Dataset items
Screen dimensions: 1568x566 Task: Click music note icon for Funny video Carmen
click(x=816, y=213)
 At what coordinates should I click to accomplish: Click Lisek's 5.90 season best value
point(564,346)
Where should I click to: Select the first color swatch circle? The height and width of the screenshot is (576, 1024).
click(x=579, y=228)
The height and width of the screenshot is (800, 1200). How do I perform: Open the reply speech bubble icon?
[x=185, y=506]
---
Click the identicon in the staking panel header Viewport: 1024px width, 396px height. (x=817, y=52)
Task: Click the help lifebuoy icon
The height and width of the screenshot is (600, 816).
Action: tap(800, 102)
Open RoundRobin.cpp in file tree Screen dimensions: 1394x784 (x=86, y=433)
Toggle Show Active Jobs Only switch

Task objective :: All that is wanted is the stretch of lines above from the one containing "Open RoundRobin.cpp in" through the one containing "Toggle Show Active Jobs Only switch", duplicated exactly.

Expected answer ::
Open RoundRobin.cpp in file tree Screen dimensions: 1394x784 (x=86, y=433)
Toggle Show Active Jobs Only switch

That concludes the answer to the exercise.